The Carneys’ original pitch for the film was The Quiet Man via Mel Brooks.
“It’s hard to know how it will go down in the U.S. I sometimes think it might go over like Napoleon Dynamite did and then I wonder,” says John.
“I have bigger budget projects that I’m writing, but I thought it was important that after Once I didn’t go and do a project that I didn’t love. I was getting offered projects that were okay. I think it’s important for a director to love the project because they’re going to be with it for so long.”
After the heat of Once, which starred Glen Hansard and Marketa Irgolva – they won the Oscar in 2008 for Best Original Song in 2008 -- it made it easier for the Carney to go to the Irish Film Board and to producers for major funding for the edgy independent movie without having to justify himself as much as he used to.
As he set about writing bigger features to keep projects ticking over, he set to work on Zonad with a vengeance. And with the global recession hitting the film industry, he had the perfect excuse to pursue a small budget film without controversy.

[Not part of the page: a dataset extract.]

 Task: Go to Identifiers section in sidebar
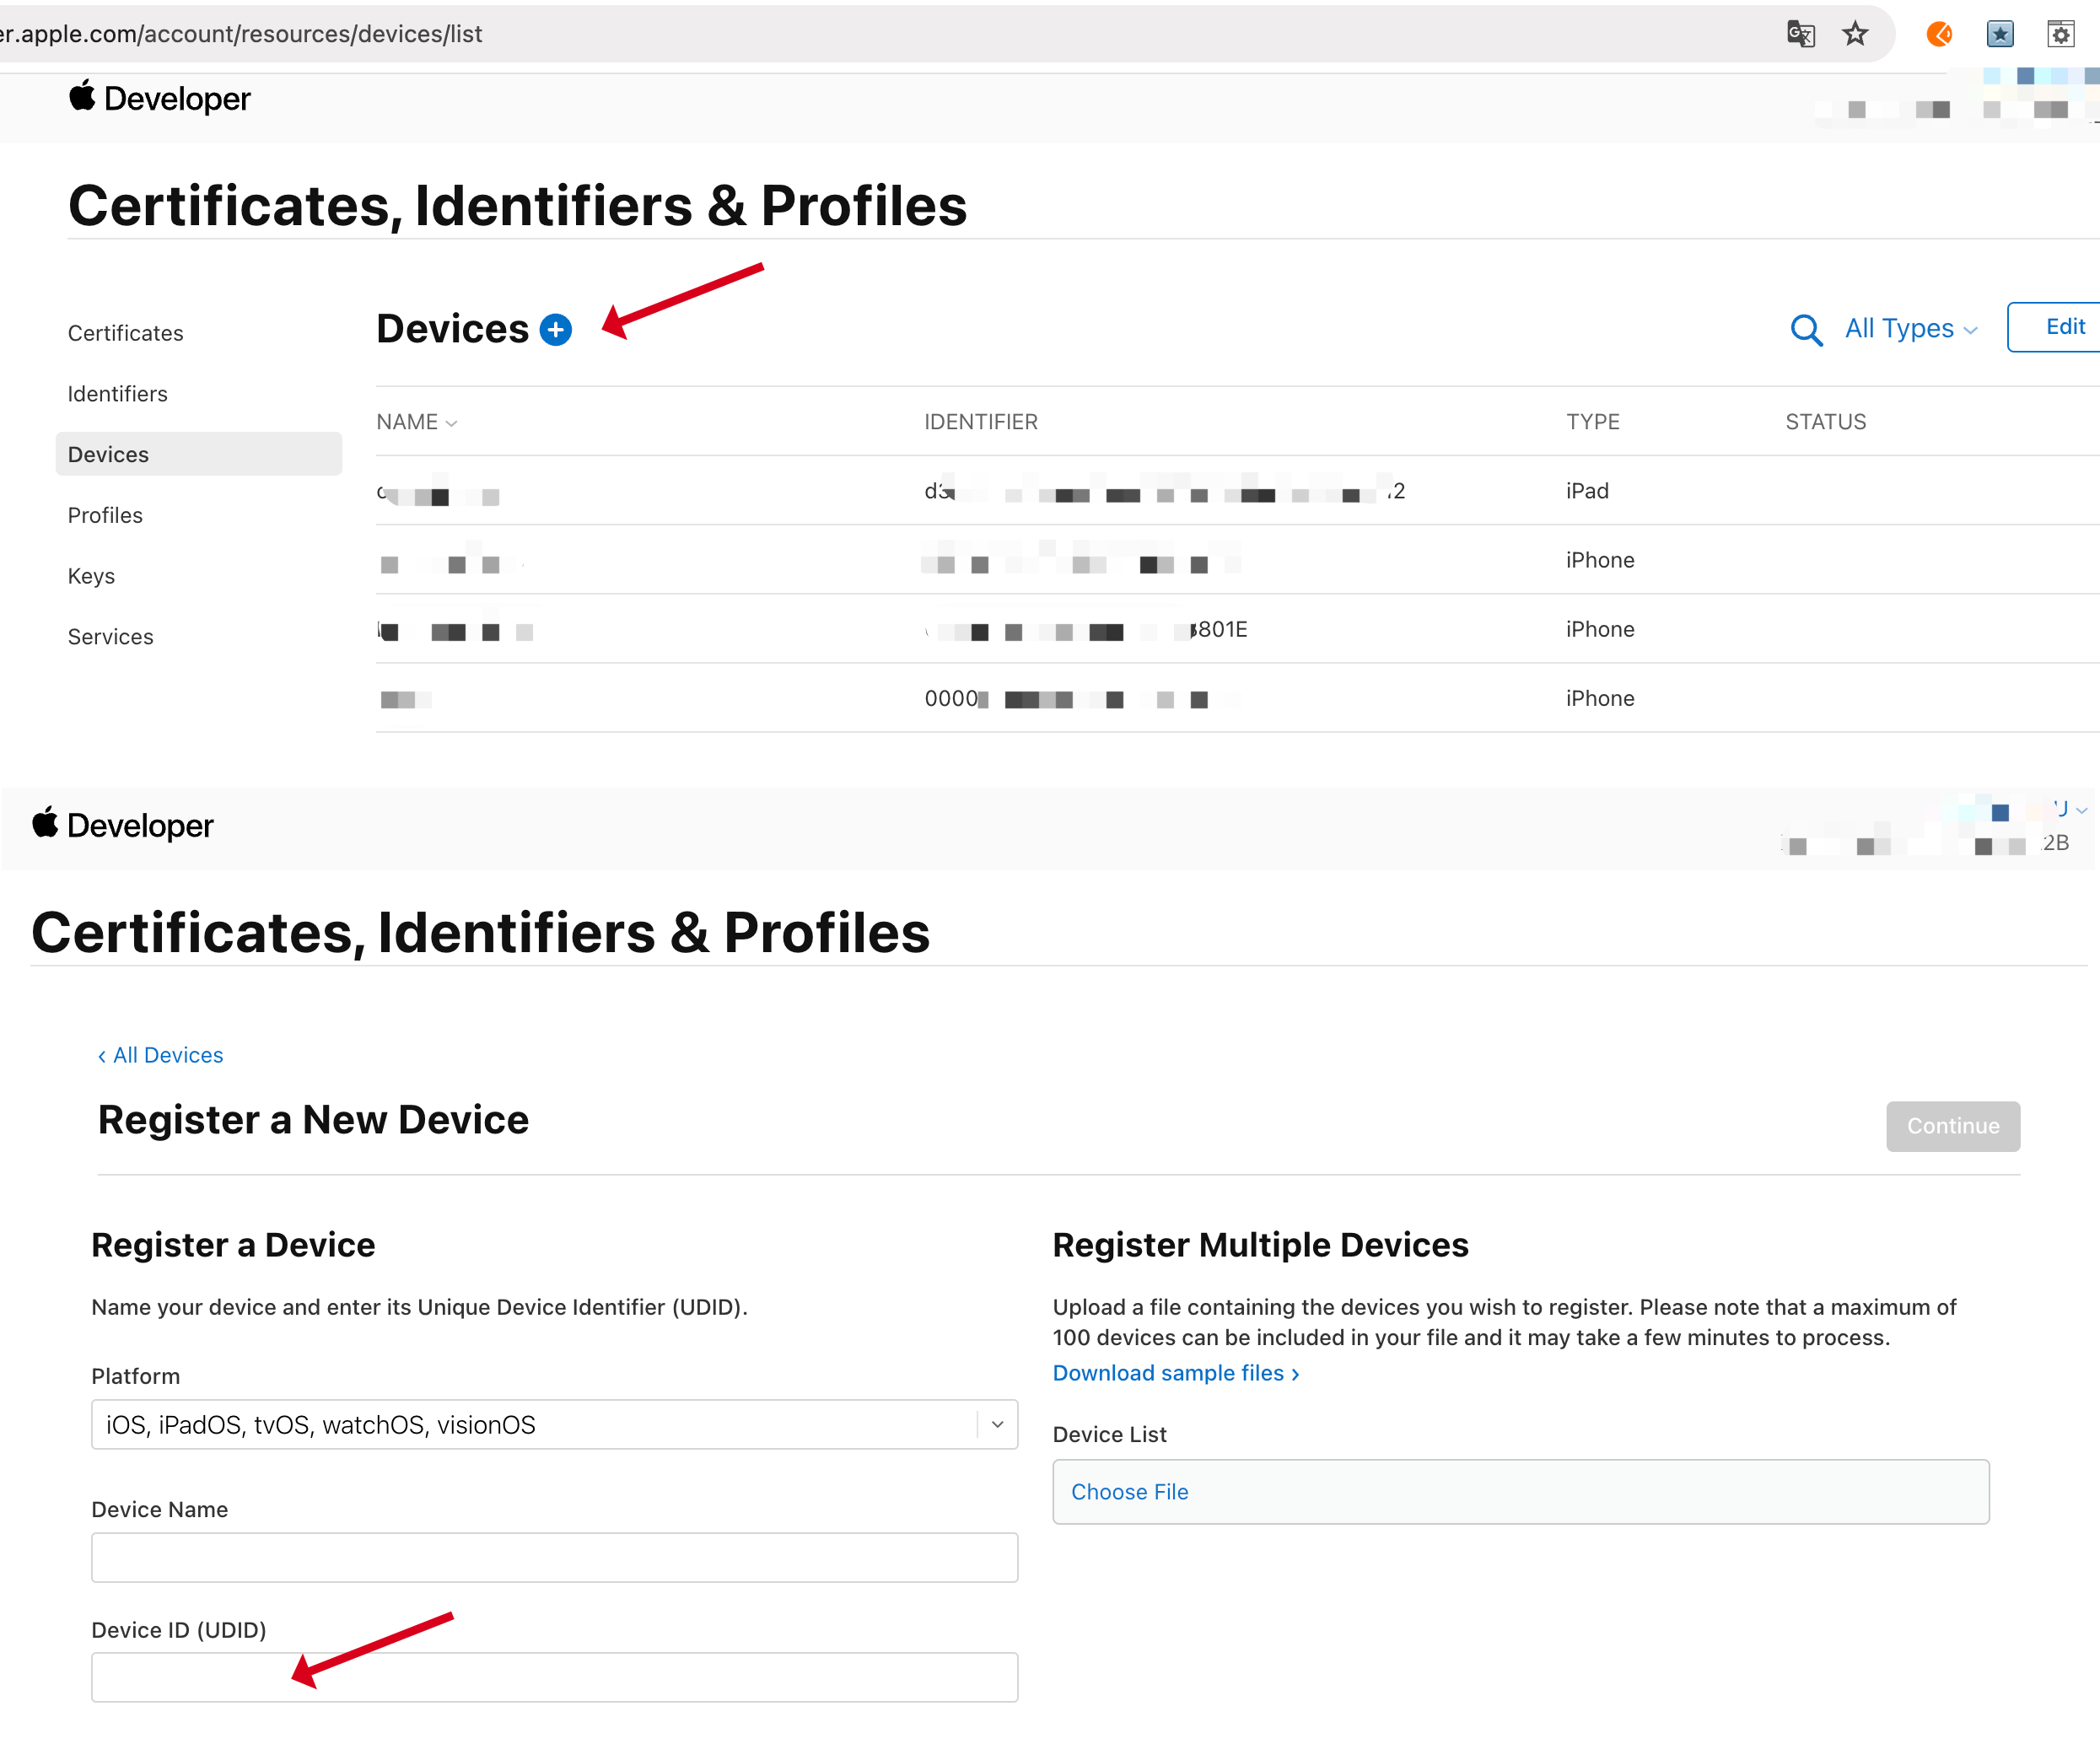coord(118,394)
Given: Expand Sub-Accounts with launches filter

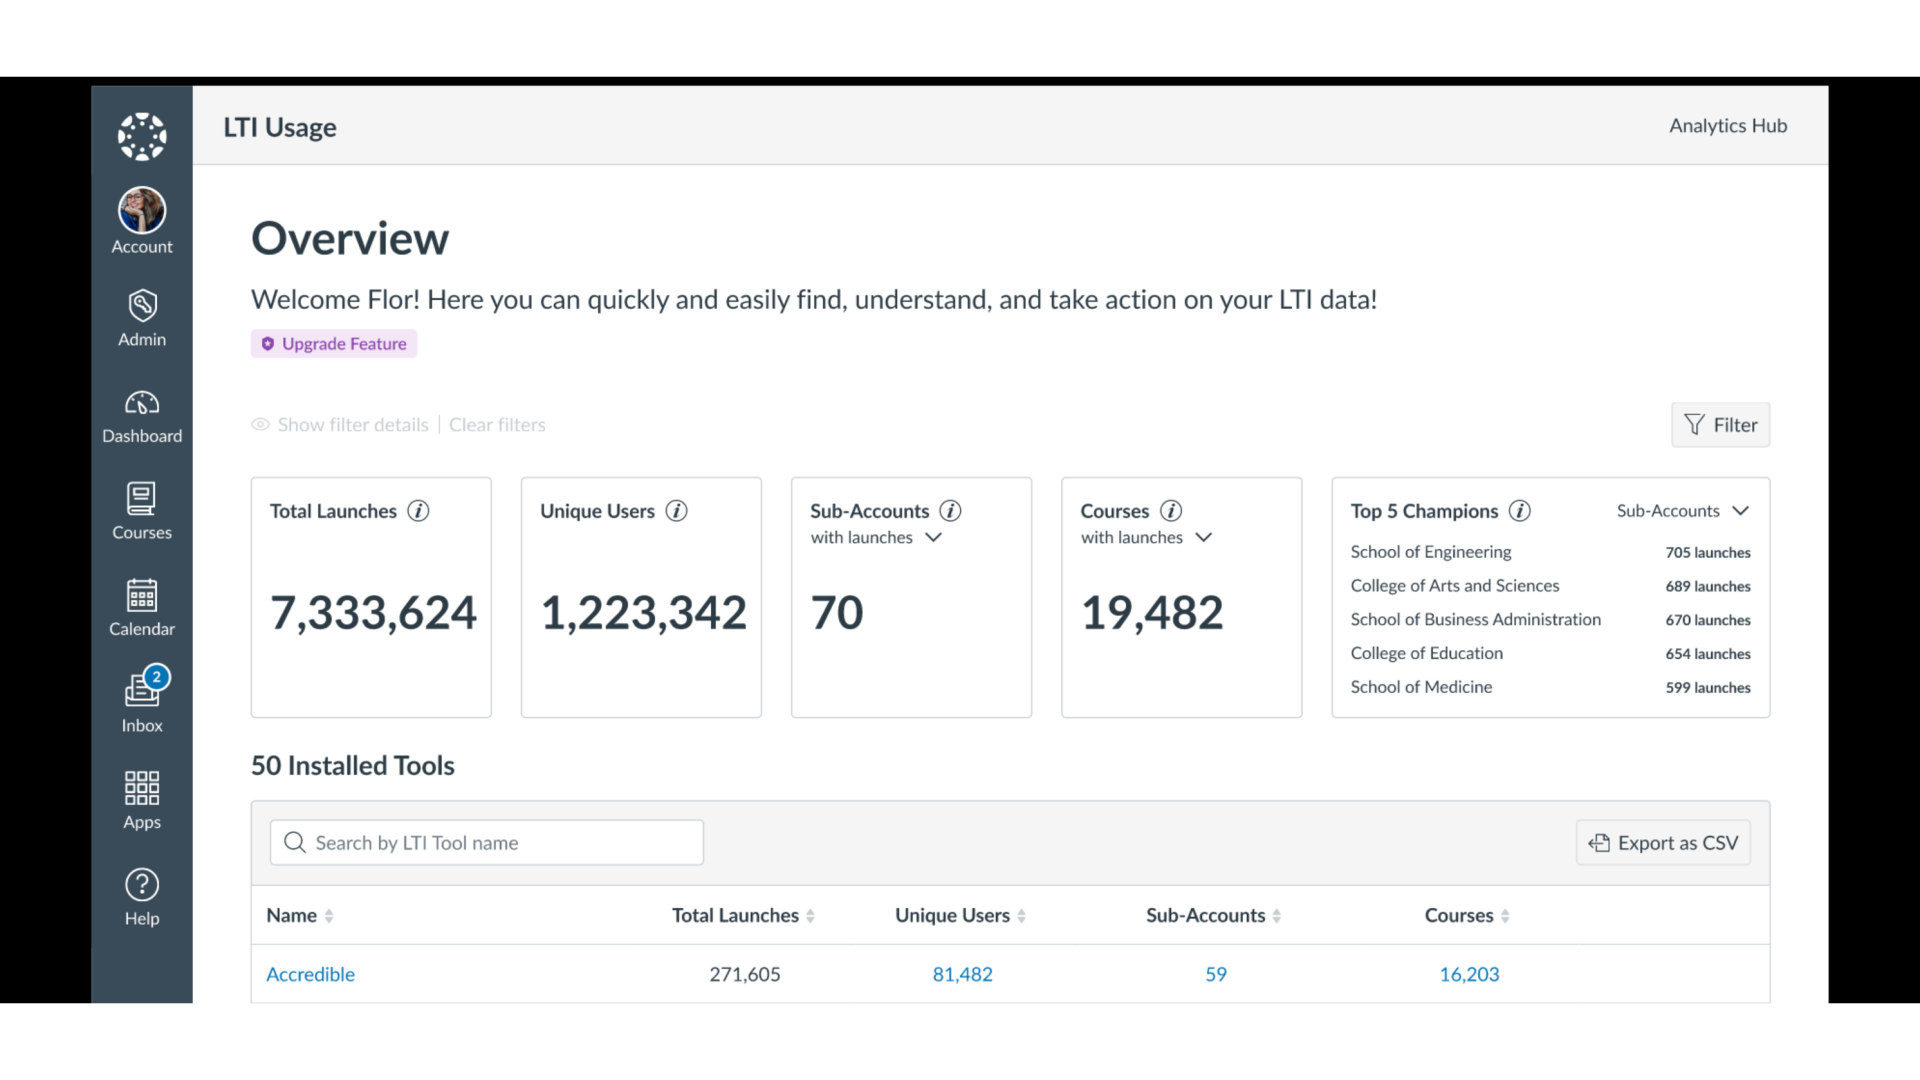Looking at the screenshot, I should 934,537.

“The actual shooting happened fairly quickly on a small budget, which suited it,” says Kieran Carney. “We went with the 1950’s style sci-fi alien shows up in a small village Twilight Zone feel because the material just suggested it. A big part of the film was also just childish revenge for the way Ireland is represented in so many American movies.”
Don’t look to the script for answers about the plot though. Says Kieran, “Why is he there? Why do the villagers accept him as a spaceman? Once you start to answer those sorts of questions the audience starts asking more.
“So we ignored them entirely. We just presented the story and hope people would go with it. A lot of modern films are made quite cynically, and I think that the viewer can tell when they’re made from the heart. We made this because we really wanted to.”
It wasn’t the first time the two brothers had worked together on the film. It’s been a pet project for them both since 2000.
“We originally shot a feature length version of the film in John’s apartment with Simon Delaney and Cillian Murphy back in 2000,” says Kieran.
“But when we showed it to people outside the film business they didn’t enjoy it as much as we thought they should do. Eighty percent of it was completed and we rented an edit suite to cut it. But the editing equipment was repossessed and in that editing deck was the original film. Half a year of work was lost.”
With that kind of history it’s no wonder they felt compelled to complete the film. But the film’s secret weapon is its originality.
“It’s certainly original for an Irish piece of work,’ says Zonad star Delaney. “We’re getting our own back on The Quiet Man.”
When Delaney talks as Zonad he sounds like a weird mash-up of the speaking clock and Professor Stephen Hawking. It’s the sort of alien visitor voice that we used to hear in old 1950s movies.
“The real challenge of filming Zonad was wearing the red rubber suit,” says Delaney. “Wearing that big red condom for eight weeks was a challenge. But wearing it while trying to cycle a bike was a disaster. It was a tough, tough shoot.”
Delaney’s son Eliot was born during the shoot and, to save time, Delaney visited him in hospital in his costume.
“I was on set on the day my son was born and of course I wanted to see him. I only had my lunch hour so I took a taxi over to the hospital. The looks I got,” he laughs.
“I looked like a blubber-gram. One lad shouted that Britney Spears has really let herself go.”
Delaney comes from a musical theater background and has a robust soul singing voice (which is put to good use in the film singing the Hothouse Flowers’ signature tune “I’m Sorry”).
But it was just the fun of making the film in Wicklow and seeing the public’s reaction to his spaceman suit that really made the experience for him.
“I think the locals must have thought we were making a mad Polish porn film. We turned a few heads. But now that Zonad got a rave review in Variety we’re feeling very chuffed I must say,” Delaney says.